Офицер тихо хмыкнул и слегка приподнял её подбородок, разглядывая шею. Пробежался пальцами по горлу – пару раз стало больно, но в целом было терпимо. Кора, не привыкшая, чтобы к ней прикасались, молчала.
– Ничего страшного. Укутать чем-нибудь, и тёплое питье, – сказал он. – С какого ты уровня?..
Кора прокашлялась и принялась объяснять, что она дочь Деметры, и живёт на +131 этаже, там, где оранжерейные отсеки Деметры. Только туда она не пойдёт, потому, что сейчас меньше всего желает видеть собственную мать.
И вообще, ей нужно попасть на нижние уровни и найти там патологоанатома Таната Железнокрылого по прозвищу Убийца.
– Зачем он тебе? – офицер впервые продемонстрировал интерес, и Кора тут же пожалела, что рассказала обо всём так подробно: мало ли, как её собеседник относится к Танату. – Ты с ним знакома?
Кора покачала головой и опустила взгляд; офицер же снова приподнял её подбородок и требовательно заглянул в глаза:
– Ну же. Говори.
– Это… личное и касается только меня, – кое-как выговорила Кора, глядя в глаза: черные, внимательные и холодные, словно бескрайний космос.
Это ведь было непросто: говорить так в лицо человеку, который только что спас ей жизнь. Но Кора должна была исправить свою оплошность – не хватало еще, чтобы этот незнакомый киборг, Танат Убийца, пострадал из-за её глупости.
– Не беспокойся, Танат мой друг, – сказал офицер чуть мягче. – Меня зовут Аид. Если ты хочешь поговорить о чём-то с Танатом, можешь смело рассказывать мне. Правда, я совершенно не представляю, что может связывать его с дочкой Деметры.
Кора едва понимала, о чём он говорит. Аид! Звездный штурман Аид Кронович, старший брат капитана, самого Зевса, вот кто это был! Деметра рассказывала о нём не раз и не два. Со слов матери выходило, что бессменный (если не сказать бессмертный – благодаря утраченным биотехнологиям землян Аид, капитан Зевс, Деметра и остальные члены их семьи гораздо дольше обычных людей) штурман звездолёта, ставшего их новым домом, был нелюдимым и отстранённым, и не интересовался ничем, кроме книг и звёзд.

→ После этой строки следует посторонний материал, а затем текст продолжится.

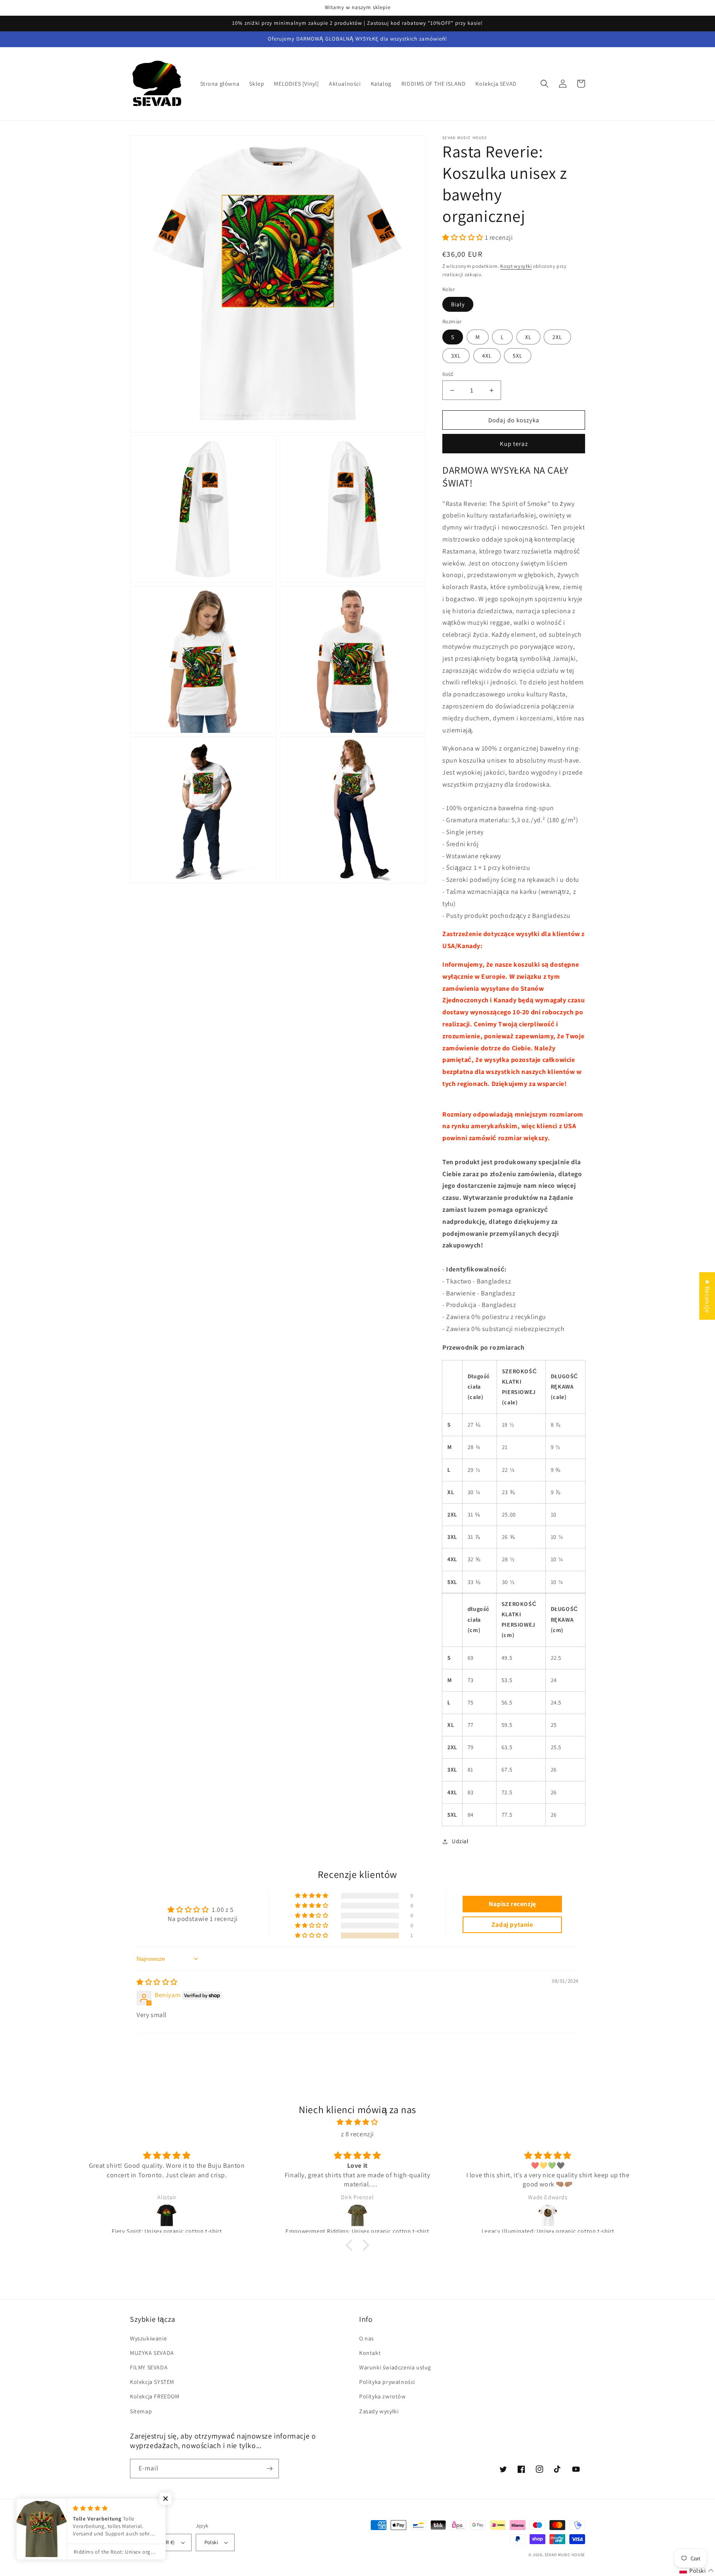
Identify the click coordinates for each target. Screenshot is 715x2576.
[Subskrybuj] (269, 2468)
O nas (366, 2338)
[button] (544, 84)
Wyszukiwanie (148, 2338)
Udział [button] (460, 1841)
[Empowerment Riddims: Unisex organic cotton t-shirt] (357, 2215)
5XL (518, 355)
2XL (557, 337)
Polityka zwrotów (382, 2396)
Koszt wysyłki (516, 266)
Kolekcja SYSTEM (152, 2382)
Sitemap (141, 2411)
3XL (456, 355)
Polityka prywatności (387, 2382)
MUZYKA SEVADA (152, 2353)
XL (528, 337)
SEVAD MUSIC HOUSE (565, 2554)
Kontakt (370, 2353)
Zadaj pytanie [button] (512, 1924)
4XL (487, 355)
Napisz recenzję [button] (512, 1903)
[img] (157, 1982)
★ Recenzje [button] (707, 1296)
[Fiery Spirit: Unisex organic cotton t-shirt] (167, 2215)
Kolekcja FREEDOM (155, 2396)
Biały (458, 304)
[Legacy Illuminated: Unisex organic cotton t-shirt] (548, 2215)
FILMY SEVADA (149, 2367)
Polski (211, 2542)
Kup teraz (514, 444)
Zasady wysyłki (378, 2411)
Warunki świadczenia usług (395, 2367)
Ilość (447, 374)
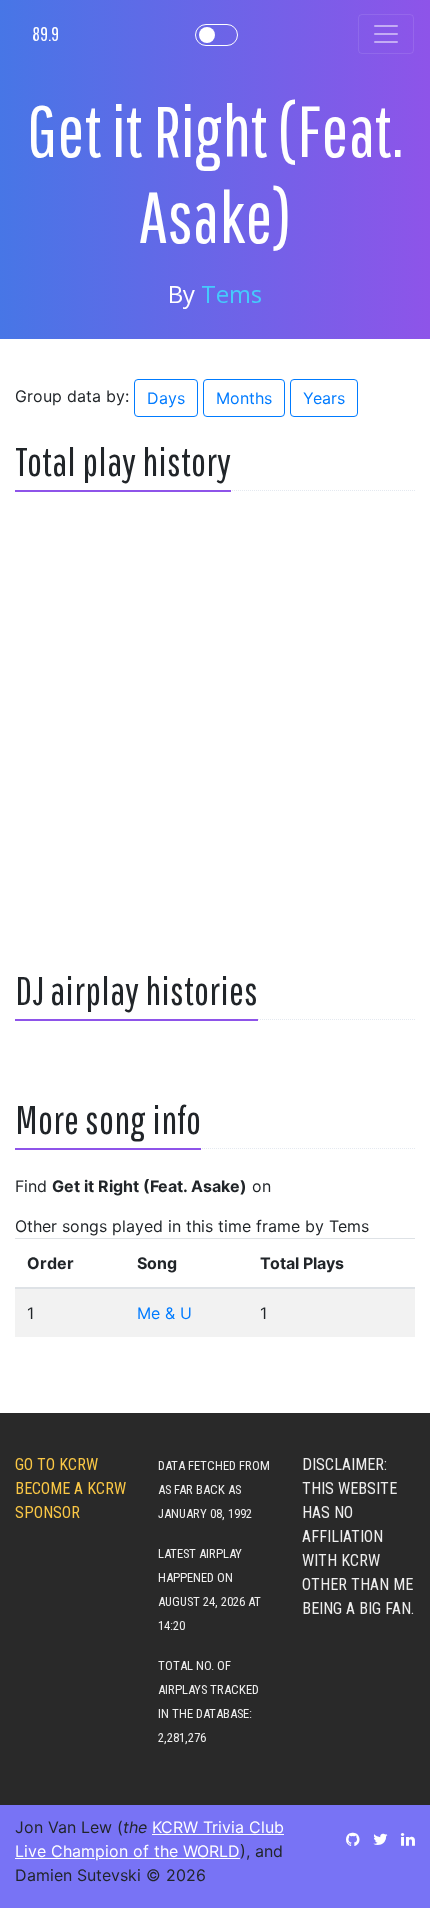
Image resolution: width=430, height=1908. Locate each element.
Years (324, 398)
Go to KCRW (56, 1464)
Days (166, 398)
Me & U (164, 1313)
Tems (231, 293)
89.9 (45, 33)
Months (244, 398)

Что ж, как оказалось, кроме звёзд или книг его волновала как минимум жизнь Таната – а, впрочем, кому как не Коре знать, что Деметра в своих оценках зачастую бывает пристрастна, и человек, который «не интересуется ничем», на деле интересуется чем угодно, кроме её растений.
По словам Деметры, с виду Аид был «тёмноволосый, чёрноглазый и мрачный», но Коре, конечно, это не помогло. Она при всём желании не могла опознать Аида по описанию – ну, мало ли на корабле чёрноволосых и чёрноглазых, и не записывать же ей в штурманы каждого мрачного и нелюдимого типа?
И этот простой чёрный мундир, и ни медалей, ни орденов – а ведь он много лет служил во флоте, воевал во всех трёх Космических войнах и в десятках, если не сотнях мелких конфликтов. Орденов у него должно быть столько, что хоть целиком обвешайся, но на мундире только простые нашивки – наверно, они означают какое-то звание, понять бы ещё какое.
Кора неожиданно подумала, что если это и вправду легендарный штурман Аид, то пять полупьяных идиотов из лифта и не могли доставить ему особых хлопот.
– Аид… Кронович? – испуганно переспросила она.
Штурман издал тихий непонятный смешок, словно был раздосадован такой реакцией, и Коре стало неловко. В смысле, ещё более неловко, чем раньше.
– Я хотела поговорить с Танатом о смерти, – тихо сказала она. – Узнать у него кое-что… как у специалиста.
– Ну, надо же, – покачал головой Аид Кронович. – Это так нетипично. Я имею в виду, для дочки Деметры.
Кровь бросилась Коре в лицо, и горло снова перехватило, но не так, как под пальцами мерзкого «красавчика», а так, как раньше, когда она задыхалась от боли и горечи в вентиляции.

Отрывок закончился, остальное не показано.